At least the neighbors have said yes to her using the corridor, otherwise three quarters of the people here would be standing outside the building, waiting to get in. There's us, minus Stella who's living the highlife at SWAN'S, some mutual friends we've acquired over the years, the neighbors (or so they say), the stragglers who have figured out all they have to say is "neighbor" if anyone asks who they are, and a whole group of people who are either from work or the gym Jen joined a few weeks ago. I look around to see whether I can find Anne, Kate, Shelby, anyone who looks familiar. I'm not good with small talk and I'm definitely not good at the meeting-new-people thing. Besides, I'm convinced the woman I just met, the one wearing a dress and a pair of shoes identical to the ones Jen bought last week, is a clepto who just walked in and helped herself to Jen's clothes rack.

I spot Kate. She and some guy have somehow managed to squeeze themselves onto the two foot kitchen counter. Kate's on his lap, her arms wrapped around him, her face lost in his, his hands somewhere in her shirt. "Excuse me," someone behind me says. Before I can excuse him or anyone else, I've got someone else pushing me to the right, then someone pushing me to the left, this party getting more crowded by the minute.
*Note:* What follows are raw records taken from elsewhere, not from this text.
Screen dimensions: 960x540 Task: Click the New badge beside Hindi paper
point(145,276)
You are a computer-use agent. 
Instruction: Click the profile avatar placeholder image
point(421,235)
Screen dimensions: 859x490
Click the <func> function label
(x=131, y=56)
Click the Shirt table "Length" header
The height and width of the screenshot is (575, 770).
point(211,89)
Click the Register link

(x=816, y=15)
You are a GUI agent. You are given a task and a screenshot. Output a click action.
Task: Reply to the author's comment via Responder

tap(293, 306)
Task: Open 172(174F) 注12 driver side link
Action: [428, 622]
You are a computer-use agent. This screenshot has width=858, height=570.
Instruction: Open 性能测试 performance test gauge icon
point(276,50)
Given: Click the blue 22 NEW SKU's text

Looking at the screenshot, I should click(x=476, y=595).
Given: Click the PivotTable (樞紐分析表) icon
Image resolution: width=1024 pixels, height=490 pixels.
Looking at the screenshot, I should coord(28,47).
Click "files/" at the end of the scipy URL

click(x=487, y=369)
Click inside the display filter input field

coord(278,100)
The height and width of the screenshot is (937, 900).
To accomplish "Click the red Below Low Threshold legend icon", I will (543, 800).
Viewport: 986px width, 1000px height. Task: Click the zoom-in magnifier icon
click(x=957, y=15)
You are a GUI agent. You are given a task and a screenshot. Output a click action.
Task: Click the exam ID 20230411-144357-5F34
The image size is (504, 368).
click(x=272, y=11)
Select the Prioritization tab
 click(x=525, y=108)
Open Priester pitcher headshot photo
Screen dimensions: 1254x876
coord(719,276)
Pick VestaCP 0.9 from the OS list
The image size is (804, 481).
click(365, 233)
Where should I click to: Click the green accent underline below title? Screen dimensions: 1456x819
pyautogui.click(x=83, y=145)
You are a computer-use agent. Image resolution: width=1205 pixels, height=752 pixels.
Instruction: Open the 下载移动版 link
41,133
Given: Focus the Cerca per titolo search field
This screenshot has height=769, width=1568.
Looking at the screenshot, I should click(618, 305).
I try to make my way to the corridor, but I suddenly find myself stuck in a corner, surrounded by three guys in suits who are in the midst of some existentialist inebriated argument about whether any of us are really here at the moment. "What about you?" one of them says, "Do you think you're here." I tell them I don't exist. "In other words, feel free to see me as a figment of your imagination. Now, if you could just make a little bit of space so my non-existant self can get through--" Great, someone's shoved one of the confused-about-his-existence guys right on top of me. I shove him off. "Hey," he says, "For someone who doesn't exist, you sure push hard."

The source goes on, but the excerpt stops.